Side Effects Of Blue Light On Sleep Quality: Unveiling The Impact Of Screen Time On Restful Nights
Reduction in REM sleep that can impact overall cognitive functioning.

The prevalence of electronic devices continues to rise so it’s important to recognize the potential impact of blue light on our sleep quality.

In today’s world of digital era, screens have become a common part of our lives. From smart phones to laptops or any other digital devices, they all emit a light known as blue light. Blue lights are known to possess beneficial properties during daylight hours as they can boost attention, reaction times and mood but at night this becomes the most harmful light. And with the constant use of screens, exposure to blue wavelengths is becoming common causing sleep disruptions. As the sun sets, our bodies are programmed to release melatonin, a hormone that induces sleepiness. Artificial sources of blue light, such as electronic devices, can interfere with this process. The main impact is on the circadian rhythms as everyone has different circadian rhythms but the usual length is 24 and one-quarter hours. People who stay up late, their circadian rhythm become longer. Body’s internal clock gets confused, hence disrupting the sleep quality.

Let’s delve into the article to find out how sleep quality is impacted with the exposure of blue light at night time!

Impact On Sleep Quality

Blue light has a huge impact on your sleep quality and it can disrupt it badly.

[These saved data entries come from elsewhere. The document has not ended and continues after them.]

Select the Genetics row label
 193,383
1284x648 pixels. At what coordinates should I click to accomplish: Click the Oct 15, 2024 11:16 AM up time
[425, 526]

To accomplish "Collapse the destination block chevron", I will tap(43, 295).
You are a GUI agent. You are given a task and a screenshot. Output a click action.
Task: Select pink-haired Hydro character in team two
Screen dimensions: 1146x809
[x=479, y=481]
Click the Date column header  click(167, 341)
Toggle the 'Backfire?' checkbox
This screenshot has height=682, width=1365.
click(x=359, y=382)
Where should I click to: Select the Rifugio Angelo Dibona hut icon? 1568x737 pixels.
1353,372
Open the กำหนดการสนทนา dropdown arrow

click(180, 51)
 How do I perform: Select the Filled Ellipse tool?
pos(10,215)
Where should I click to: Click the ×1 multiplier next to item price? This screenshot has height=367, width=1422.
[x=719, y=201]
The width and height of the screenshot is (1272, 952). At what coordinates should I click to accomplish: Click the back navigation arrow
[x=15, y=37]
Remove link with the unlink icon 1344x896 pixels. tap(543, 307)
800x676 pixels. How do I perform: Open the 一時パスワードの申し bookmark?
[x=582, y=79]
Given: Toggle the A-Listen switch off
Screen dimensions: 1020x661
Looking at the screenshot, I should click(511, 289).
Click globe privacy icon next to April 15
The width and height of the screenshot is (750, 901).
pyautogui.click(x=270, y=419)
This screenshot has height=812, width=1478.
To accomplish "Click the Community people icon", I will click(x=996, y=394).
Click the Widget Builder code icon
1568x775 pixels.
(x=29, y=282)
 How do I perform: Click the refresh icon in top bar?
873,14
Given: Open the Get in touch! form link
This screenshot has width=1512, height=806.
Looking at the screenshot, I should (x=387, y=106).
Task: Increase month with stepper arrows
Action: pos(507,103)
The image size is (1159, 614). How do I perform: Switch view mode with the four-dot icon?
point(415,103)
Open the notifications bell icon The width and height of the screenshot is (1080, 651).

Circadian Rhythm Is Disrupted

Prolonged exposure to blue light during the evening or night time can confuse your body’s internal clock that eventually leads to delayed release of melatonin. Eventually, the sleep patterns are disrupted and one finds it digestible to fall asleep.

Melatonin Production Suppressed

As mentioned earlier, your melatonin production reduces because of blue light. Reduced melatonin levels can result in shallow sleep and frequent awakenings throughout the night making it difficult for the person to sleep properly.

REM Sleep Decreases

Rapid Eye Movement (REM) is a part of sleep that is characterized by rapid movement of the eyes, increased brain activity and even vivid dreaming. It is considered crucial for memory consolidation and emotional regulation. But with so much exposure to blue light, there is a reduction in REM sleep that can impact overall cognitive functioning.

Increased Alertness At Night

Blue Light’s aim is to keep the person alert and exposure to blue light before bedtime can increase alertness and make it harder to wind down for sleep. The stimulating effects of blue light can make falling asleep a challenge.

Here Are The Ways Of Mitigating The Impact

The disruption caused by blue wavelength light can be reduced if we don’t forget to follow these steps!

Use Night Mode Feature

Devices offer you a night mode now that can be used to reduce the amount of blue light. Enabling this mode in the evening can help minimize the interference with melatonin production.

Try To Limit Screen Time Before Bed

Everything can be controlled if you try to reduce the screen time before your bedtime. Try to use screen just for two hours. You can instead, engage in relaxing activities such as reading a book, listening to calming music, or practicing mindfulness.

Blue Light Blocking Glasses Can Be Used

These glasses filter out blue light and can be worn in the evening to reduce exposure. They are especially beneficial for individuals who need to use screens before bedtime.

Try To Use Dim Lighting

Choose dim and warm-colored lighting in the evening. This can signal to your body that it’s time to wind down and prepare for sleep.

Use Sleep-Friendly Apps

There are some apps designed to reduce blue light emission from screens. These apps adjust the screen’s color temperature to warmer hues as the sun sets.

Establish A Bedtime Routine

Creating a consistent bedtime routine can help signal to your body that it’s time to sleep. Incorporate calming activities and avoid screen usage during this time.